Susan contributed the first line as a challenge. She likes to throw prompts at me because apparently I am the type of unicorn who just rolls with things. Apparently this freaks her out and makes her jealous in turn or something. It’s amusing to see her reactions, believe me. I like prompts because they force me to actually do something (I have a file of them on my desk top that I should probably be working my way through sooner than later), and they result in works that are usually out of the norm for me (and that’s saying something). I’d say something about the kinds of prompts I throw her way, but that would be way too incriminating.

This was originally written for a blog post for Mocha Memoirs Press, then it made its way into Lost in the Shadows, a quirky little book featuring stories that don’t hit one genre norm or another, for whatever reason that you should all go read right now because it’s weird and fun. Perhaps someday I’ll make a Midsummer equivalent, but until then, enjoy.

Beltane in the Modern World

It was a dark and stormy night and the fairies took over the stripper pole. It was the only recourse when Beltane fell on a moonless, rainy night and the last Maypole in town had been bulldozed decades ago to make way for a rest stop. It wasn’t the best solution, to be sure, but tradition had to be kept and the local strip was closer to the Faerie mound than the nearest field. Quietly they emerged from what unsuspecting mortals took to be an over-sized speed bump misplaced in a back alley. Through the years they adapted to life in the city, so pixies and elves, brownies and sylphs, redcaps and trolls emerged from their underworld home, all dressed for a night in the seedier part of town.

They grouped together in a lump, all staring up at the flashing sign for Tit-tania’s with eyes that were blue, green, yellow, orange, and black. Round and slit pupils widened and contracted at the convenient name. It was all the sign they needed that they were where they needed to be.

The mortals inside never knew what hit them, especially when gold coins pelted the dancers into fleeing the stage. The elfin maidens that took their place may have been dressed in club wear, but they moved with the grace of the ages-old and whirled around the poles with a fire that no mortal could replicate. Pixies swirled about their heads like sparks of light, so fast that their movements burned a trail of an after-image around the dancers’ heads,the streaks mingling with the long hair.  The brownies chugged beer since no ale was available, and trolls watched gaping mortal men out of the corner of their eye. The age of sacrifice and tithe was over, but if one of them reached a grubby hand for a Fae maiden, then they were more than happy to remind the humans why they were unworthy.

Businessmen, young men who were barely out of boyhood, old men with nothing better to do…they all gaped in awe at the display going on around them as the creatures in the audience joined hands and circled the perimeter in a dance as old as time. A particularly mischievous sprite cut off the blasting music and poised itself at the edge of the stage, pipes in hand. The sweet music drew the spurned human women back towards the stage to watch, tears streaming down their face as they viewed the grace that they’d never have. Their human audience stared, unable to reach for wallets. They didn’t need to; their admiration was something the celebrating Folk hadn’t had for a long, long time.
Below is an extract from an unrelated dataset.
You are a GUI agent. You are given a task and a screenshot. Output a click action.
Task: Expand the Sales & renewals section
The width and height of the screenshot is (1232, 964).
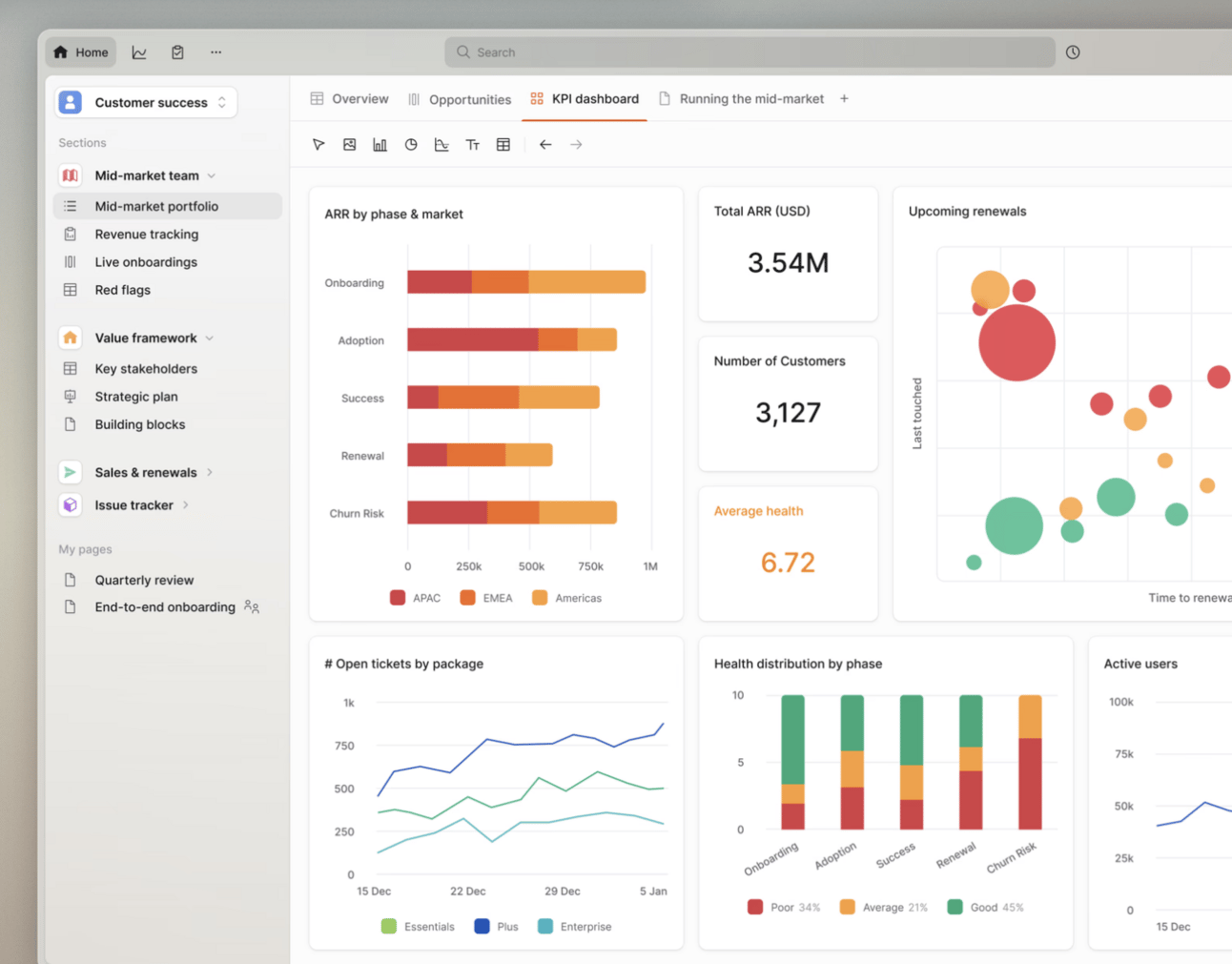[210, 472]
Into the night they danced and celebrated, invoking envy, nostalgia, and a heartbreak for the old days. Troll and lawyers guzzled liquor together, brownies hit on strippers jokingly, and all celebrated and danced to the ancient music, enjoying the holiday though most couldn’t even remember what it was.

Just as fast as the Folk had arrived, they disappeared. Leaves were left where their coins had been thrown and none of the club’s patrons could rightly remember what had happened or how much time had passed. They only had a strange memory of joy and an even stranger heartbreak of missing something they could not name.